## Records supplied
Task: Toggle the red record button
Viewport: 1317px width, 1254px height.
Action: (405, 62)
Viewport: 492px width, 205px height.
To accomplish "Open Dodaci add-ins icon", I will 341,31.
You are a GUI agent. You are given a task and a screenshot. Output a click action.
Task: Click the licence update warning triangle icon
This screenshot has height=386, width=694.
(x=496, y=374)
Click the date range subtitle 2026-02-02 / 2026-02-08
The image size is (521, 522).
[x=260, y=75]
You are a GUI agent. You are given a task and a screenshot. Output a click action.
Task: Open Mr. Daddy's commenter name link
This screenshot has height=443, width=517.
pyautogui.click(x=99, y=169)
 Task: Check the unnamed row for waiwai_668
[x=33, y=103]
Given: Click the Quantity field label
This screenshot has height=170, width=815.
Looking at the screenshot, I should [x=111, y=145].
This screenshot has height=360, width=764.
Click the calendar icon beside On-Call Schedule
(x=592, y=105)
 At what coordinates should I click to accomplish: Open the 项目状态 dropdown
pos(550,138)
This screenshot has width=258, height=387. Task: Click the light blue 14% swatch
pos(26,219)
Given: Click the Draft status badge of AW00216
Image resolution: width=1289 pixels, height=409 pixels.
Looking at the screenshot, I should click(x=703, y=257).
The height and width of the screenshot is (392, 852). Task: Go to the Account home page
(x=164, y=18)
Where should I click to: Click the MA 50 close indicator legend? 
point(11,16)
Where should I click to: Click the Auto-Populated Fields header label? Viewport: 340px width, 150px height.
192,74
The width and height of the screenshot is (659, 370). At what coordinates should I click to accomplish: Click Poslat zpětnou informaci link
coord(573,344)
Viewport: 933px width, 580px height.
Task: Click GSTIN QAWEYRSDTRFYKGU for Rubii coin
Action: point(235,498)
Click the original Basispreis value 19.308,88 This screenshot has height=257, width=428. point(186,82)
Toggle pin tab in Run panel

## Task instructions
The task requires an exact copy of all the lines above.

## Response box
Task: Toggle the red record button
Viewport: 1317px width, 1254px height.
Action: (405, 62)
Viewport: 492px width, 205px height.
To accomplish "Open Dodaci add-ins icon", I will 341,31.
You are a GUI agent. You are given a task and a screenshot. Output a click action.
Task: Click the licence update warning triangle icon
This screenshot has height=386, width=694.
(x=496, y=374)
Click the date range subtitle 2026-02-02 / 2026-02-08
The image size is (521, 522).
[x=260, y=75]
You are a GUI agent. You are given a task and a screenshot. Output a click action.
Task: Open Mr. Daddy's commenter name link
This screenshot has height=443, width=517.
pyautogui.click(x=99, y=169)
 Task: Check the unnamed row for waiwai_668
[x=33, y=103]
Given: Click the Quantity field label
This screenshot has height=170, width=815.
Looking at the screenshot, I should [x=111, y=145].
This screenshot has height=360, width=764.
Click the calendar icon beside On-Call Schedule
(x=592, y=105)
 At what coordinates should I click to accomplish: Open the 项目状态 dropdown
pos(550,138)
This screenshot has width=258, height=387. Task: Click the light blue 14% swatch
pos(26,219)
Given: Click the Draft status badge of AW00216
Image resolution: width=1289 pixels, height=409 pixels.
Looking at the screenshot, I should click(x=703, y=257).
The height and width of the screenshot is (392, 852). Task: Go to the Account home page
(x=164, y=18)
Where should I click to: Click the MA 50 close indicator legend? 
point(11,16)
Where should I click to: Click the Auto-Populated Fields header label? Viewport: 340px width, 150px height.
192,74
The width and height of the screenshot is (659, 370). At what coordinates should I click to accomplish: Click Poslat zpětnou informaci link
coord(573,344)
Viewport: 933px width, 580px height.
Task: Click GSTIN QAWEYRSDTRFYKGU for Rubii coin
Action: point(235,498)
Click the original Basispreis value 19.308,88 This screenshot has height=257, width=428. point(186,82)
Toggle pin tab in Run panel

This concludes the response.